Kolumne 03.01.2023 Recht | Ratgeber

Streit um Klausel: Was ist eigentlich ein Erdrutsch?

Abrutschen oder abgleiten? „Sinnlich wahrnehmbar“ oder doch unbemerkbar? VP-Experte Dr. Markus Weyer kommentiert ein aktuelles BGH-Grundsatzurteil, das eine Vielzahl von Versicherten betreffen dürfte.

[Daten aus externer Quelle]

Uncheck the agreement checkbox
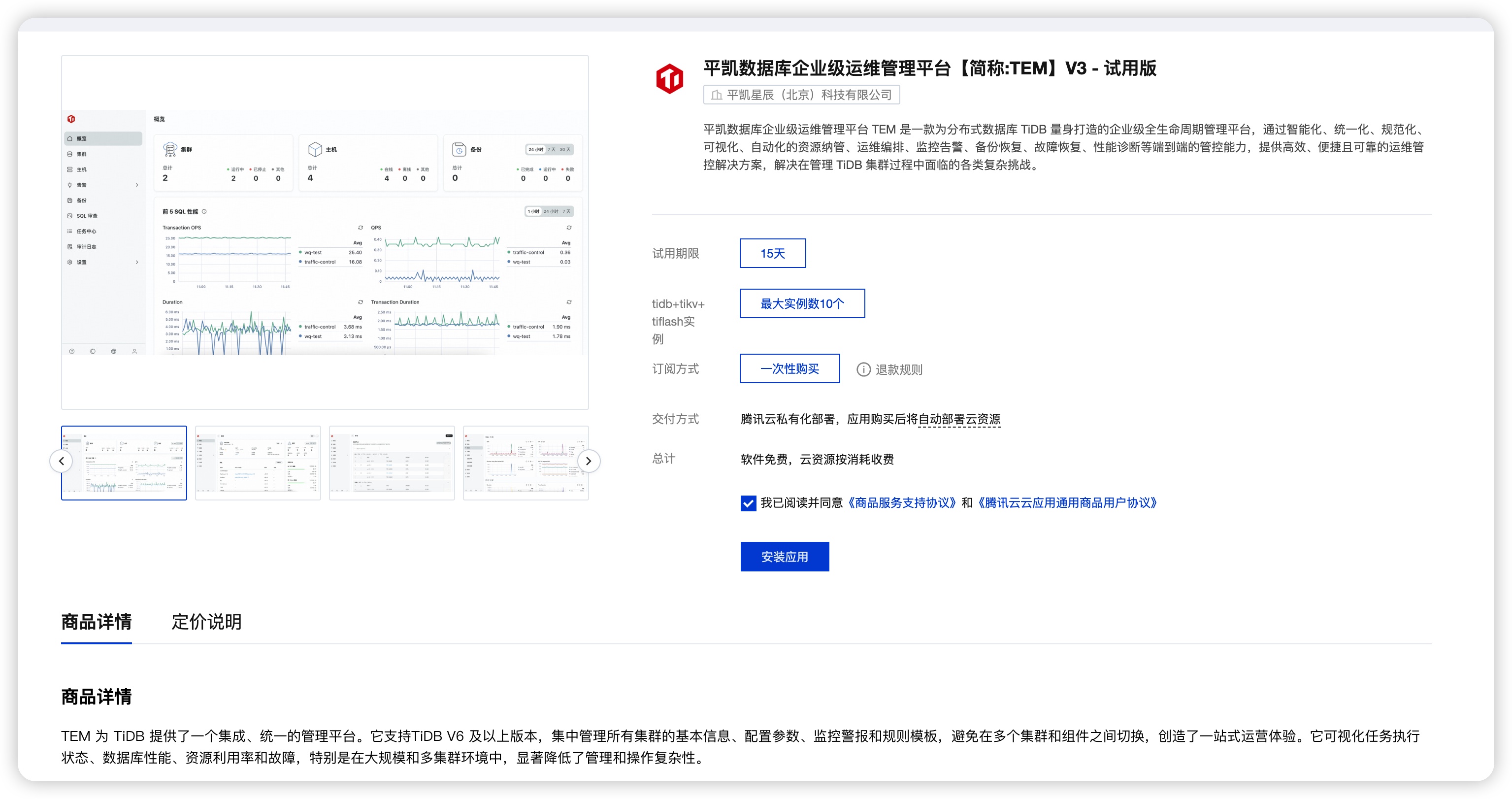The image size is (1512, 799). tap(748, 503)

Beschlagen im Versicherungsrecht: Dr. Markus Weyer von der Berliner Kanzlei Weyer Rechtsanwaltsgesellschaft (www.weyerlegal.com). (Foto: WEYER Rechtsanwaltsgesellschaft mbH)
Beschlagen im Versicherungsrecht: Dr. Markus Weyer von der Berliner Kanzlei Weyer Rechtsanwaltsgesellschaft (www.weyerlegal.com).
(Foto: WEYER Rechtsanwaltsgesellschaft mbH)

Die Ausgangslage.

In der Elementarschadenversicherung wird ein Erdrutsch als ein „naturbedingtes Abgleiten oder Abstürzen von Gesteins- oder Erdmassen“ bezeichnet. Was aber, wenn Erde und Gestein nicht spontan, sondern unerkannt und über längere Zeit abrutschen?

Der Fall.

Der Versicherungsnehmer (VN) verfügt über eine Wohngebäudeversicherung mit der Elementarschadenklausel WGB F 01/08, die auch „Erdrutsch“ umfasst. Das Grundstück des VN liegt am Rand einer vor ca. 80 Jahren am Hang aufgeschütteten Terrasse. 2018 zeigte der VN bei der Versicherung (VR) Schäden durch Rissbildungen an seinem Wohnhaus und auf der zugehörigen Terrasse an. Der mit 100 000 Euro bezifferte Schaden sei durch nicht augenscheinliche Rutschungen des Untergrunds von wenigen Zentimetern pro Jahr verursacht worden. Die VR lehnte die Zahlung jedoch ab.

Der Rechtsstreit.

Sowohl das Landgericht Bamberg (Az. 41 O 301/20) als auch das Oberlandesgericht Bamberg (Az. 1 U 127/21) wiesen die Klage des VN ab. Es fehle bereits am Versicherungsfall. Ein „Erdkriechen“ sei eben kein Erdrutsch. Der durchschnittliche VN verstehe unter „Erdrutsch“ einen sinnlich wahrnehmbaren Vorgang. Über längere Zeit unbemerkt bleibende Erdbewegungen seien kein „Abgleiten“ oder „Abstürzen“. Es fehle ein Bewegungsmoment, das sich mit einer ersichtlichen Dynamik vollzöge.

Das BGH-Urteil.

Der Bundesgerichtshof sah dies anders. Der in der Wohngebäudeversicherung als „naturbedingtes Abgleiten oder Abstürzen von Gesteins- oder Erdmassen“ definierte Begriff „Erdrutsch“ erfasse auch Schäden am Versicherungsobjekt, die durch allmähliche, nicht augenscheinliche naturbedingte Bewegungen von Gesteins- oder Erdmassen verursacht werden. Die Auslegung der Klausel ergebe, dass sie eben nicht auf plötzliche und sinnlich wahrnehmbare Vorgänge beschränkt ist. Der durchschnittliche Versicherungsnehmer nehme zwar „Abstürzen“ als ein plötzliches Ereignis wahr, nicht aber das hier gegebene „Abgleiten“(Az. IV ZR 62/22).

Der Ausblick.

Das Urteil ist nicht auf die Wohngebäudeversicherung beschränkt. Es dürfte weitreichende Bedeutung für alle Elementarschadenversicherungen mit Erdrutschklauseln haben. Der BGH entschied einen schon lange unter Juristen schwelenden Streit, den auch mehrere OLG unterschiedlich sahen. Wichtig ist, dass der BGH seine Wertung auf eine Auslegung der Klausel stützt. Abweichungen von der hier entschiedenen Klausel könnten folglich zu anderen Ergebnissen führen.